Problem requirements: Reproduce the records below exactly, but only between the lines holding "Advance the slideshow" and "Given: Click adjustment", inclusive.

Records from a collection:
━━━━━━━━

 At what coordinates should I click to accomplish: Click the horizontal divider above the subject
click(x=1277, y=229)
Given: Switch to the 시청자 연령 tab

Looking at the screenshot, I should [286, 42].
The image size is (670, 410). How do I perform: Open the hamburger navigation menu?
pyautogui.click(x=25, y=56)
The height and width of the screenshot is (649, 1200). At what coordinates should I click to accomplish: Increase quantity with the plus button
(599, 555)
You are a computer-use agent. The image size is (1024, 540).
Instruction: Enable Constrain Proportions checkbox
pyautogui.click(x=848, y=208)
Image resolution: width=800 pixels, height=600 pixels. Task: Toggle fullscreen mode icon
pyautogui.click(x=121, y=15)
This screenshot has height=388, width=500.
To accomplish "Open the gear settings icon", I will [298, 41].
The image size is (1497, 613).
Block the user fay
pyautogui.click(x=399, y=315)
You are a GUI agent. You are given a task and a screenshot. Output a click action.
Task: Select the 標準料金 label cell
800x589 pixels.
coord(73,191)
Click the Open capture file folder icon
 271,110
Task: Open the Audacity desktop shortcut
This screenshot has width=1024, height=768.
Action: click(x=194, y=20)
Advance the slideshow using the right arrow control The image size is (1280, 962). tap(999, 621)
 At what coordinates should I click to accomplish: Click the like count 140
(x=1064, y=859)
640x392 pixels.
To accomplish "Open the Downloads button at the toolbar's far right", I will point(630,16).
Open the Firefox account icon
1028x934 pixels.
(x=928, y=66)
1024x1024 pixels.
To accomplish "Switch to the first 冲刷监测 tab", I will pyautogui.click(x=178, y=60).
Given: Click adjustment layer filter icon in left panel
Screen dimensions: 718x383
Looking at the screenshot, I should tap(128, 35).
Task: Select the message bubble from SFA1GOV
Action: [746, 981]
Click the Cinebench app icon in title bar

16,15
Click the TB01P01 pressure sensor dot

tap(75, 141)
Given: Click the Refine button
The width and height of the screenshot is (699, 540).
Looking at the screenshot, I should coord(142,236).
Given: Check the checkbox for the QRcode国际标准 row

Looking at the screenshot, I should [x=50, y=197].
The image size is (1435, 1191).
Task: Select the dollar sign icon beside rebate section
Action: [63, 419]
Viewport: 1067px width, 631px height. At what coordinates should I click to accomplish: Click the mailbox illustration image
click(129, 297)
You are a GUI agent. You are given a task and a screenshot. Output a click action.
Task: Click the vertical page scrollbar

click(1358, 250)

━━━━━━━━

Final answer:
Advance the slideshow using the right arrow control The image size is (1280, 962). tap(999, 621)
 At what coordinates should I click to accomplish: Click the like count 140
(x=1064, y=859)
640x392 pixels.
To accomplish "Open the Downloads button at the toolbar's far right", I will point(630,16).
Open the Firefox account icon
1028x934 pixels.
(x=928, y=66)
1024x1024 pixels.
To accomplish "Switch to the first 冲刷监测 tab", I will pyautogui.click(x=178, y=60).
Given: Click adjustment layer filter icon in left panel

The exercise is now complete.